The Xxxxxx/Xxxxx-Xxxxxx Group shall notify the Company promptly (and in any
event within 5 business days) in the event that, at any time, the
Xxxxxx/Xxxxx-Xxxxxx Group shall fail to satisfy the Minimum Condition. At
the request of the Company, the Xxxxxx/Xxxxx-Xxxxxx Group shall certify to
the Company in writing its compliance with the Minimum Condition prior to
the time the Board selects the 1998 Nominees and prior to the 1998 Annual
Meeting. In the event that the Xxxxxx/Xxxxx-Xxxxxx Group shall have failed
at any time from the date hereof until the 1998 Annual Meeting to satisfy
the Minimum Condition and Xxxxxx/Xxxxx-Xxxxxx Nominees have been nominated
to stand for election as 1998 Nominees at the 1998 Annual Meeting, then
each Xxxxxx/Xxxxx-Xxxxxx Nominee shall immediately withdraw as a 1998
Nominee (or, in the absence of such withdrawal, the Company may remove the
Xxxxxx/Xxxxx-Xxxxxx Nominees as 1998 Nominees).

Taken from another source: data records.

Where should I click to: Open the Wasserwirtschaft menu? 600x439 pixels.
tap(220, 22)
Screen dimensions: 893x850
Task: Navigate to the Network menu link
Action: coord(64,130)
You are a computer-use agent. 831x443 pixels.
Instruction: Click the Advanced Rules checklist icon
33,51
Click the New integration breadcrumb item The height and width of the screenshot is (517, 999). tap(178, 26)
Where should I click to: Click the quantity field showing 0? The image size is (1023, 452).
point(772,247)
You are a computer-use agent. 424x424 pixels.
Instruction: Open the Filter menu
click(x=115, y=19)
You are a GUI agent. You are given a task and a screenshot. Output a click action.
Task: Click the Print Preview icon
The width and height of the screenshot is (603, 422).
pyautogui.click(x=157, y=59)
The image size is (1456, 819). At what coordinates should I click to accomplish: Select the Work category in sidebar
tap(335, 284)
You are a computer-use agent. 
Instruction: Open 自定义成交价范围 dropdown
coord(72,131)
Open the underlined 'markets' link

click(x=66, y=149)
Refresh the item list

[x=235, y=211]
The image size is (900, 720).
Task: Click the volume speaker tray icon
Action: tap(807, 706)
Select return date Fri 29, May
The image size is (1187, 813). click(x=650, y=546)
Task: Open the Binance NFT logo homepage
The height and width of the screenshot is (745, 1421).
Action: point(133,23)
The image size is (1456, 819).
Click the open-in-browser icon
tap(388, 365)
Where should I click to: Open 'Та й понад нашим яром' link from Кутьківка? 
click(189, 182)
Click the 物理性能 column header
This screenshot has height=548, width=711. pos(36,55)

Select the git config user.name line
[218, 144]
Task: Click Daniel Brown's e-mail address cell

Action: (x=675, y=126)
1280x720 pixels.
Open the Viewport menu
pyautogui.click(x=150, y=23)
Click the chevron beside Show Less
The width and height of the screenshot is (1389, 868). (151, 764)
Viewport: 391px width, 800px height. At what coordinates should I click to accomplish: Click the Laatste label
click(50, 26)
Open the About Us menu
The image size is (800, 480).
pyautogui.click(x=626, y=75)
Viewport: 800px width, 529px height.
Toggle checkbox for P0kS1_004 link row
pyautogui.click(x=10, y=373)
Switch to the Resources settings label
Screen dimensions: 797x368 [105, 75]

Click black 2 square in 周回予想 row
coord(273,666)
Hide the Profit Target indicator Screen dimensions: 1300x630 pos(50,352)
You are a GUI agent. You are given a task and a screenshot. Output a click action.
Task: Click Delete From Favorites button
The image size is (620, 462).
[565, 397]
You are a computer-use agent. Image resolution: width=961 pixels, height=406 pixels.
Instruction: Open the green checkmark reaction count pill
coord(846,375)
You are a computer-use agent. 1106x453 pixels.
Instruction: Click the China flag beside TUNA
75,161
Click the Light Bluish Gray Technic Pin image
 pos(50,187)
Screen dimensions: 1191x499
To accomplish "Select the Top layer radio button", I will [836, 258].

The provisions contained in
this Section 1(g) shall not in any way affect or limit the covenants and
agreements contained elsewhere in this Agreement of (i) the
Xxxxxx/Xxxxx-Xxxxxx Group or (ii) the Company (other than those agreements
of the Company contained in paragraphs (b) through (h) of this Section 1).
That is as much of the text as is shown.